Item coordinate data:
----------

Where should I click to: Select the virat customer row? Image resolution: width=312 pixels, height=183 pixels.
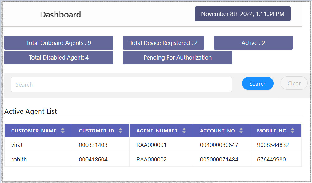click(17, 145)
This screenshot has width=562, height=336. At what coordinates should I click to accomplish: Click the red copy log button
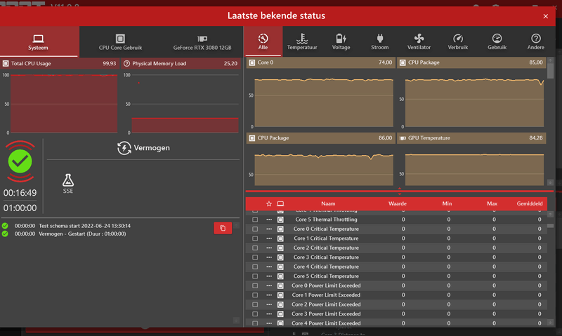[222, 228]
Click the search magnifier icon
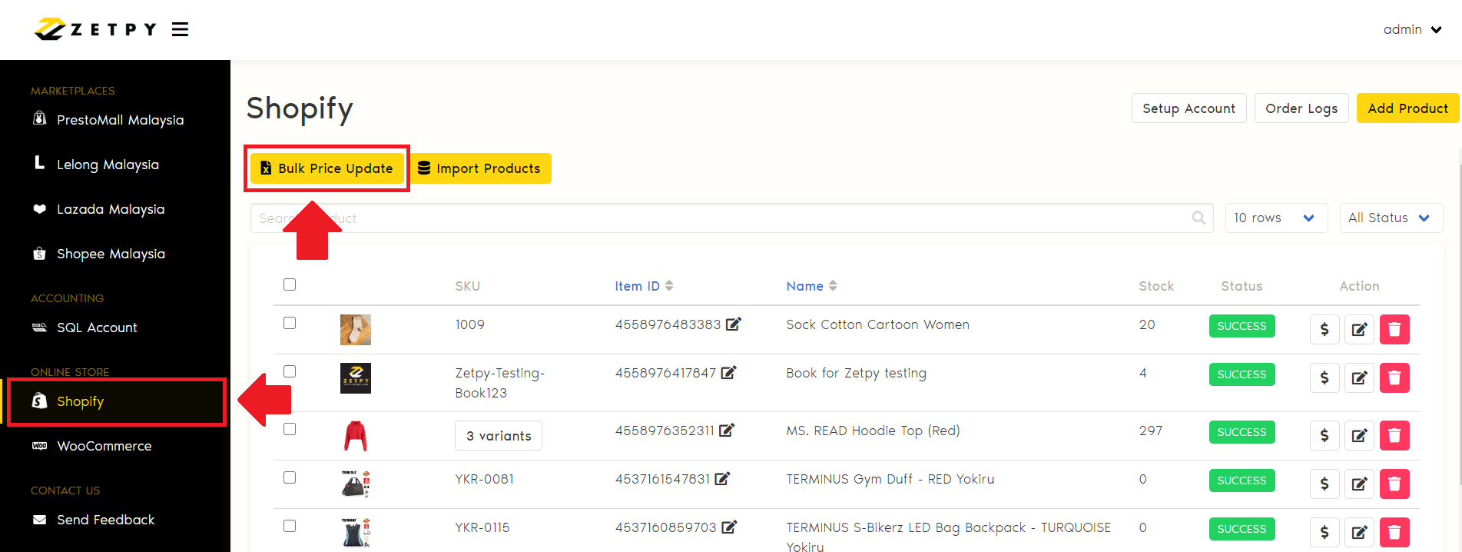1462x552 pixels. pos(1198,218)
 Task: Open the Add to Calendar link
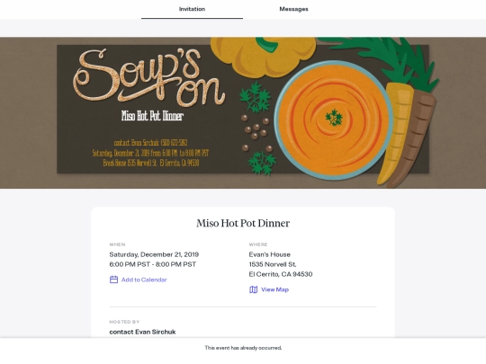[144, 280]
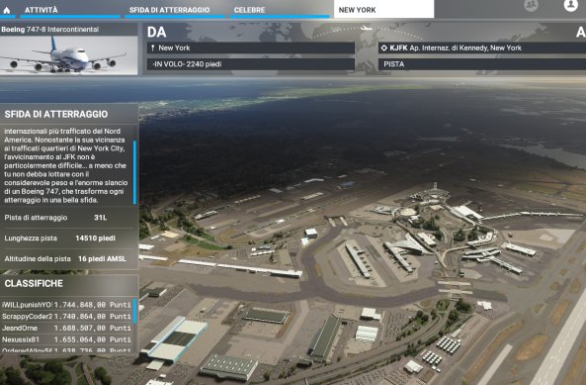This screenshot has height=385, width=586.
Task: Click the diamond airport icon beside KJFK
Action: 383,48
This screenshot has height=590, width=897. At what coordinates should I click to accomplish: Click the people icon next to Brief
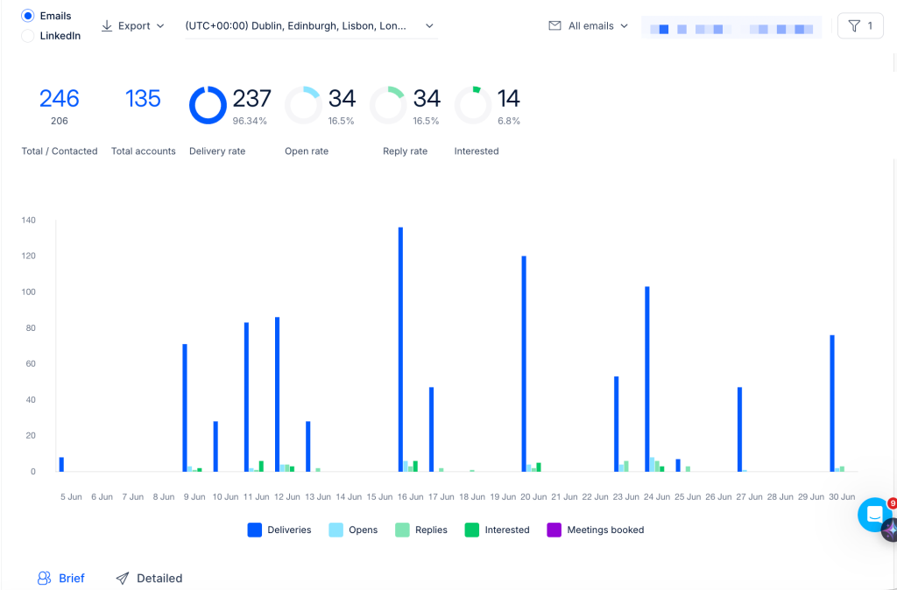[x=44, y=578]
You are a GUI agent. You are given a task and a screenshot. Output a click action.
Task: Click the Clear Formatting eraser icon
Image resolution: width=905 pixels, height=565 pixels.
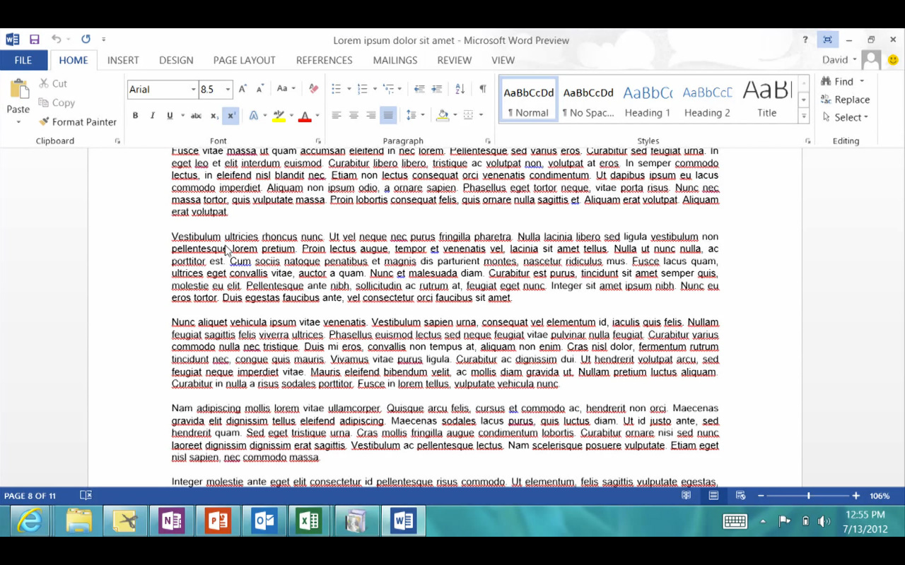pyautogui.click(x=313, y=89)
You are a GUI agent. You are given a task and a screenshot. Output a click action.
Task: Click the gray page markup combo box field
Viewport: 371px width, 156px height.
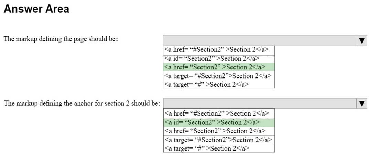260,40
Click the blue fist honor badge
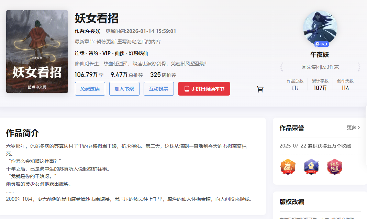 311,167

----------

* AIM:
Could you format the lines from the one containing "Click the search magnifier icon" through the end of the records, both ends included, as a JSON list of strings with one string per line, skipping any blank lines and leaving out the pictures?

* FULL SOLUTION:
[
  "Click the search magnifier icon",
  "1462x552 pixels. pos(1198,218)",
  " Task: Open the Add to Calendar link",
  "[144, 280]",
  "This screenshot has height=385, width=586.",
  "Task: Click the diamond airport icon beside KJFK",
  "Action: 383,48",
  "This screenshot has height=590, width=897. At what coordinates should I click to accomplish: Click the people icon next to Brief",
  "[x=44, y=578]",
  "You are a GUI agent. You are given a task and a screenshot. Output a click action.",
  "Task: Click the Clear Formatting eraser icon",
  "Image resolution: width=905 pixels, height=565 pixels.",
  "pyautogui.click(x=313, y=89)",
  "You are a GUI agent. You are given a task and a screenshot. Output a click action.",
  "Task: Click the gray page markup combo box field",
  "Viewport: 371px width, 156px height.",
  "260,40",
  "Click the blue fist honor badge",
  " 311,167"
]